Chicago peace activist and “Bright Light of the Second City” Kathy Kelly, three-time nominee for the Nobel Peace Prize, is in the midst of a three-month stint in a Lexington, Kentucky federal prison. According to Democracy Now, Kelly, along with another activist, “was arrested after offering bread and an indictment against drone warfare.” (Click the above link to see the interview.)
Specifically, on June 1, 2014, Kelly carried bread and a letter across a line at Missouri’s Whiteman Air Force Base. At that location, a squadron operates weaponized drones over Afghanistan.
As Kelly said to Democracy Now, “Afghanistan has been an epicenter of drone warfare. And a good symbol for people in Afghanistan is breaking bread. I carried a loaf of bread and a letter, wanting to talk to the commandant. We thought it was important to know how many people were killed by Whiteman Air Force Base on that day.”
Kelly was tried and convicted in federal court in December 2014. She is the co-coordinator of Chicago-based Voices for Creative Nonviolence, a campaign to end U.S. military and economic warfare.
According to the National Catholic Reporter, “Kelly has made numerous trips to Afghanistan and Pakistan, organizing a young people’s non-violence group called Afghan Peace Volunteers, and recording and writing about the testimony of those whose families and friends have been killed in drone attacks.”
Her current confinement in Kelly’s fourth is a federal facility. She’s “been jailed in various county jails and other kinds of lockups more times than I can count,” Kelly said in a February 11, 2015 article she wrote for consortiumnews.com.
Kelly’s letter from prison continues: “’We must begin the shift from a thing-oriented society to a person-oriented society,’” said Dr. [Martin Luther] King, and it’s a shift that in many ways we’ve yet to make. He called for a rapid shift and said, ‘We are at the moment when our lives must be placed on the line if our nation is to survive.’”

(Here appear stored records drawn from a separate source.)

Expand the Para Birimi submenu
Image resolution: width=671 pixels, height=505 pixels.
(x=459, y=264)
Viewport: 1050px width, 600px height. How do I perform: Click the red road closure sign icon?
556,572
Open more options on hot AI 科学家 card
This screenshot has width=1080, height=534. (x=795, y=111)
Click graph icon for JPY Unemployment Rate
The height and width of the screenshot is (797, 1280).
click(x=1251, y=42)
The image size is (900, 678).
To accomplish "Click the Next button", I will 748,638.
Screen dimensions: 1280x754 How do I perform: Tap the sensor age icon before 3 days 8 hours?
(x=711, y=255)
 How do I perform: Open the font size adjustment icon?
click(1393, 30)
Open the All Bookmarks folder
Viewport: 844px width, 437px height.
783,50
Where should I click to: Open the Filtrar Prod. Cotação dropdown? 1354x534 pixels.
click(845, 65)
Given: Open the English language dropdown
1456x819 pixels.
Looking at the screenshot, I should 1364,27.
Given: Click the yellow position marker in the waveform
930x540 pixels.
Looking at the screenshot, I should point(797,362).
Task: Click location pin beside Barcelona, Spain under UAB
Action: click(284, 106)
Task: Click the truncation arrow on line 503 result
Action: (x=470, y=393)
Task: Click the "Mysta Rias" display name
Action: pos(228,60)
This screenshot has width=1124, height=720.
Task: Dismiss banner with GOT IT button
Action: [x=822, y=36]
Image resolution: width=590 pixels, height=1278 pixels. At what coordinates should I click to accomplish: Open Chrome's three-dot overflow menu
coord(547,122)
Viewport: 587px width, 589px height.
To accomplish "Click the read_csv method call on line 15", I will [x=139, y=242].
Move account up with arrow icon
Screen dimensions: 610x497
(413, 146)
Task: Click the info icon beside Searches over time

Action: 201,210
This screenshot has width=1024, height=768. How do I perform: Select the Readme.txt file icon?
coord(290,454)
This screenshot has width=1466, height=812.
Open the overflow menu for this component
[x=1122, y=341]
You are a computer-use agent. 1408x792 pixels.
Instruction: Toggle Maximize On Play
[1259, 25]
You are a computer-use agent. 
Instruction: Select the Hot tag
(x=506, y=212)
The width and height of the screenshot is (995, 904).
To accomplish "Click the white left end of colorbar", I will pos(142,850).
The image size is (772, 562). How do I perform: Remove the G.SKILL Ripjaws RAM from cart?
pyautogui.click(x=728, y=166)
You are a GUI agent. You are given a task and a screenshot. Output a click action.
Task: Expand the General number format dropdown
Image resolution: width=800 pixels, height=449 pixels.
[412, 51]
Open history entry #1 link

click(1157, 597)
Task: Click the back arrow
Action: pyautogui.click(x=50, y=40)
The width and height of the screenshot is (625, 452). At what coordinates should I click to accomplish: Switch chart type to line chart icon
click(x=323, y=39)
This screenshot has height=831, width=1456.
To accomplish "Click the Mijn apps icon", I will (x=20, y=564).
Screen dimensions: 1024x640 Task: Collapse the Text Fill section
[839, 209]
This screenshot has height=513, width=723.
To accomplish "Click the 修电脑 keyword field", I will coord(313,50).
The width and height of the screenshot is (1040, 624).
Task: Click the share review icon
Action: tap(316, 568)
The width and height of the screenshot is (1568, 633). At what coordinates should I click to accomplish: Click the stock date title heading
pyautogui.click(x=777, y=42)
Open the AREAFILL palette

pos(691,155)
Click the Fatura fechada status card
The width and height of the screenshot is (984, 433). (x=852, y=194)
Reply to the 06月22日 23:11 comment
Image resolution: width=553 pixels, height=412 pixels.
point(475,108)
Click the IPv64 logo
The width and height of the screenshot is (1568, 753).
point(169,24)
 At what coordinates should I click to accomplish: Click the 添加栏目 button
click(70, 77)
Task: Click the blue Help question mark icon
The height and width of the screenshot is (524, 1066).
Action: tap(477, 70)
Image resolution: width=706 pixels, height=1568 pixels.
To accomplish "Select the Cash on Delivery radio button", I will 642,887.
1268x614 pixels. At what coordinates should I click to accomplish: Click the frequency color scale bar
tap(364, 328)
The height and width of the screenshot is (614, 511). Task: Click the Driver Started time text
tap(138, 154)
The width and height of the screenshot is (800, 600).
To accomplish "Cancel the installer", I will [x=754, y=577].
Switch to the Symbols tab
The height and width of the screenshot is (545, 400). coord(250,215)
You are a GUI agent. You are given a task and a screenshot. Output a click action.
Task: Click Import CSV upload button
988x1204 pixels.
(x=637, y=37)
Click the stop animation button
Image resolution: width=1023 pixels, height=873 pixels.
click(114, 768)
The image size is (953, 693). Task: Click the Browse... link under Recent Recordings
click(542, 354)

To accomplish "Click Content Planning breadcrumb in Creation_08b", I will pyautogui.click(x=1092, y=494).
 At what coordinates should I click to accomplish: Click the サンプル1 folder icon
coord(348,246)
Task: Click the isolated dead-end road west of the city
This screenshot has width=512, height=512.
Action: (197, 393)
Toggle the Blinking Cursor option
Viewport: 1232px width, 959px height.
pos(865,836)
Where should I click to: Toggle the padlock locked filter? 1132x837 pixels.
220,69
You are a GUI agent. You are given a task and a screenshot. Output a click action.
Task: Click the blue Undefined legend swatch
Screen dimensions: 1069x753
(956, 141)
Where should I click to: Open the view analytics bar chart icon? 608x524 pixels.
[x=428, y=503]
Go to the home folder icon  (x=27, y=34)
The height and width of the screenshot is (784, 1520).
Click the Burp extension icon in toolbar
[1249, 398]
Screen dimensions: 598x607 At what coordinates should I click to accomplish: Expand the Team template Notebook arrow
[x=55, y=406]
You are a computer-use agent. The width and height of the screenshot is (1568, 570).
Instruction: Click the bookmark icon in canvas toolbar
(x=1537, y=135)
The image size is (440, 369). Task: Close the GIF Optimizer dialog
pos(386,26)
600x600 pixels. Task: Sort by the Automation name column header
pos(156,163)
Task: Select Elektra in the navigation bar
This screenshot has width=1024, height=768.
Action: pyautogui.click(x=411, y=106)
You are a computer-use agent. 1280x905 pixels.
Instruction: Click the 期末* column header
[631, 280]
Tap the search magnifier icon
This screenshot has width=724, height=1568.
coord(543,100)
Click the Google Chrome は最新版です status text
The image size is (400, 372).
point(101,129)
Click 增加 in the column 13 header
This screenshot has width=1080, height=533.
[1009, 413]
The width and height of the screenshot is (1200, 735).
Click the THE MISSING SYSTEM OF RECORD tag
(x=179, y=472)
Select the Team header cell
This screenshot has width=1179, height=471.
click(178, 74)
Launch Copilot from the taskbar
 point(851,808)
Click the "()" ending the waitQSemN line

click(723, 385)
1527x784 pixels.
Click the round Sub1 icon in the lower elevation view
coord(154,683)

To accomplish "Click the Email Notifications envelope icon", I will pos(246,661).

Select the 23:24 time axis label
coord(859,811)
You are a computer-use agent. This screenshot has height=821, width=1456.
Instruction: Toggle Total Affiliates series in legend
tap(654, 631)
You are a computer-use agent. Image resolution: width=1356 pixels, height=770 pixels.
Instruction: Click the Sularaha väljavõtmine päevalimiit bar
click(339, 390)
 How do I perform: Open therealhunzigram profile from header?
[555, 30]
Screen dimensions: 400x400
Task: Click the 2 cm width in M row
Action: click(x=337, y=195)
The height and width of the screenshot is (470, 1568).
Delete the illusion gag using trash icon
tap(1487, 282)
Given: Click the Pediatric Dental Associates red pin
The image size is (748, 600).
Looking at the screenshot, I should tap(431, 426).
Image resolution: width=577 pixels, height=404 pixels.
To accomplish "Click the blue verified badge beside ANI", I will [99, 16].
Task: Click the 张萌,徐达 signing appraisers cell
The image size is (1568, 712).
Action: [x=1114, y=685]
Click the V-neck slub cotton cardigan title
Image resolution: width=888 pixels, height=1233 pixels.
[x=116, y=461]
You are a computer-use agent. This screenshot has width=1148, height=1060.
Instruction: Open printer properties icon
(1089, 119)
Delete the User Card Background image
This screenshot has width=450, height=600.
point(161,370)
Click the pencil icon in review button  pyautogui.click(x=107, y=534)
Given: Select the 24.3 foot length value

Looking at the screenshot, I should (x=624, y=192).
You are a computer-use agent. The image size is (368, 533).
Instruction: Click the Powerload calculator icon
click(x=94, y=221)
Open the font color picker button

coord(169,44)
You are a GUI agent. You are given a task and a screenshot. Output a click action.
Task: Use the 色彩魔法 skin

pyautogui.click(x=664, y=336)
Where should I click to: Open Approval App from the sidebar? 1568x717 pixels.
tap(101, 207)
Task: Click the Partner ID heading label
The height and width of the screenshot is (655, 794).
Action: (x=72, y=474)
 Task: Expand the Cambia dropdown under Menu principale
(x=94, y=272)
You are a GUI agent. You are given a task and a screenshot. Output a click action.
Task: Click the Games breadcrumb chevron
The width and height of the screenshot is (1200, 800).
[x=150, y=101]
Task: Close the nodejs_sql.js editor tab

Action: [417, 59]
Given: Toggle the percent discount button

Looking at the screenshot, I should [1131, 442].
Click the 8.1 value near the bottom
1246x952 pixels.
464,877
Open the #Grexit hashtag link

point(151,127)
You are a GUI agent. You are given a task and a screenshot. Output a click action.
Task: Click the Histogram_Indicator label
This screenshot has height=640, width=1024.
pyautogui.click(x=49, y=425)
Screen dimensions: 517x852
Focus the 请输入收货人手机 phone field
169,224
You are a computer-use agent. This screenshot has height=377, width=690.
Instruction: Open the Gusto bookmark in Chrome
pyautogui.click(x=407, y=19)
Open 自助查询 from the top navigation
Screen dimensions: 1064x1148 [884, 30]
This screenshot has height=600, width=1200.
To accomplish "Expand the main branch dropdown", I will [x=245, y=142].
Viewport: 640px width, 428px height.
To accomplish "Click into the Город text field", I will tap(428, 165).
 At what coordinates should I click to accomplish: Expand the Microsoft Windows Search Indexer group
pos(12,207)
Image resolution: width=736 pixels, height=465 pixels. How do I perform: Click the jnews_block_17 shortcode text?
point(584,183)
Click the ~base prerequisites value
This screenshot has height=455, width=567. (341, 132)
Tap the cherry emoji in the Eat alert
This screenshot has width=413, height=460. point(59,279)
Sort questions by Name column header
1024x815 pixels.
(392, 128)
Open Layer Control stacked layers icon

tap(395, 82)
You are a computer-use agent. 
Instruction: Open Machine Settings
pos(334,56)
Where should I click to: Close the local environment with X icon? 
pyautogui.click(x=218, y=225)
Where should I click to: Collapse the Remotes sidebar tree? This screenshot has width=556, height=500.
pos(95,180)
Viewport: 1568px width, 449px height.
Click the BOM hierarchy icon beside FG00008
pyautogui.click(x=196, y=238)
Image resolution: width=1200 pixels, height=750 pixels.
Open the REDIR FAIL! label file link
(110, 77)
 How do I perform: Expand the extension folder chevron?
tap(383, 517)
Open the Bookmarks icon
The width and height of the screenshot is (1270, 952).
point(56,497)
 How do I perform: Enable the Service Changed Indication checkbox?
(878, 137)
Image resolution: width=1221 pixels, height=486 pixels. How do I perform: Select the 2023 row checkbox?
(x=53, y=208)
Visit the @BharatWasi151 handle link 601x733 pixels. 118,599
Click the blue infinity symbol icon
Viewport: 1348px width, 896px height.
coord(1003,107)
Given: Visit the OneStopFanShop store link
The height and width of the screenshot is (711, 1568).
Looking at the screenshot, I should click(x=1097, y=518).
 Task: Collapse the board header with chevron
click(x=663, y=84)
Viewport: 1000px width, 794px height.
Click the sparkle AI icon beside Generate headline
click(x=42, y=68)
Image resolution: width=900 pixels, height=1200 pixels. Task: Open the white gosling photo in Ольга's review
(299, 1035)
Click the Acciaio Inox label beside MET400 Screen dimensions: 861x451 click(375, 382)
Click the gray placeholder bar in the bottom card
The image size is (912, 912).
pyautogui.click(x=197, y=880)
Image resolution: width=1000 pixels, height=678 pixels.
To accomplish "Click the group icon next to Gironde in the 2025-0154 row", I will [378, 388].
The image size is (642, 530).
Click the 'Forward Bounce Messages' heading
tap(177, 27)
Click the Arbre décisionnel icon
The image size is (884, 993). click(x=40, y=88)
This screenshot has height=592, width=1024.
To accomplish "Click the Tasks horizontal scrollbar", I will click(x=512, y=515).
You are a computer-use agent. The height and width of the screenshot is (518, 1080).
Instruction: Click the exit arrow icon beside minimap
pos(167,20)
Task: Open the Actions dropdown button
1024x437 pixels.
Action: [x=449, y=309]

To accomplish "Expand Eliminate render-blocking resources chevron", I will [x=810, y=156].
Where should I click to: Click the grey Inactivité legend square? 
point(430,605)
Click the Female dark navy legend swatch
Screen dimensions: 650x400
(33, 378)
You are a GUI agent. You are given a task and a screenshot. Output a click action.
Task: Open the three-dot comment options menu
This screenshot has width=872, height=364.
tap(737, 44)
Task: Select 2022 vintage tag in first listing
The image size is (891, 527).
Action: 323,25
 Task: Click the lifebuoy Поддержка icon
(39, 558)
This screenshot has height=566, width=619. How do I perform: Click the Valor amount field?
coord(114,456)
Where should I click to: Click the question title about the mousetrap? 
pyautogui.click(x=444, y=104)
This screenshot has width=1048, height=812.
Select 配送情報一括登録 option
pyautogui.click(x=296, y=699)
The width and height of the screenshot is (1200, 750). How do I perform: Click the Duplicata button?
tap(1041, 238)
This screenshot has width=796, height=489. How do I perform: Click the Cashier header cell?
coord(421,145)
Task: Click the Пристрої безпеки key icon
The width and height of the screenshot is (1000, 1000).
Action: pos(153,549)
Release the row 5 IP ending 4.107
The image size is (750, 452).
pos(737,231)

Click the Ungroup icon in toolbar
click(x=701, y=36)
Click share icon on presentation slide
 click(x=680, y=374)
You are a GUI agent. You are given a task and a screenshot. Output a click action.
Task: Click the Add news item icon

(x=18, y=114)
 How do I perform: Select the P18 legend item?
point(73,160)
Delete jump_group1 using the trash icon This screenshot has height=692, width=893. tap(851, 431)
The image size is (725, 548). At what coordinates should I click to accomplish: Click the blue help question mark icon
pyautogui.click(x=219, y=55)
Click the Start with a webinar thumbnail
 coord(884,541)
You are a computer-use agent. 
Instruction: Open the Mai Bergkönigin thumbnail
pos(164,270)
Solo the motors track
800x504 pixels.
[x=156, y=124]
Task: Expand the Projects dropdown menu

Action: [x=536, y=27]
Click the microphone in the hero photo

“Poignancy” is the word that embodies Kelly’s writing. Describing a recent day in prison, she says, “every day, here in Atwood Hall, prisoners long to receive fairness, forgiveness and love but instead offer these treasures to those around them. The other day, at a choir rehearsal, we practiced a song called “Breaking the Chains.” The lively refrain, ‘I hear the chains falling’ filled the small chapel. Swaying and clapping, we could believe another world is coming.”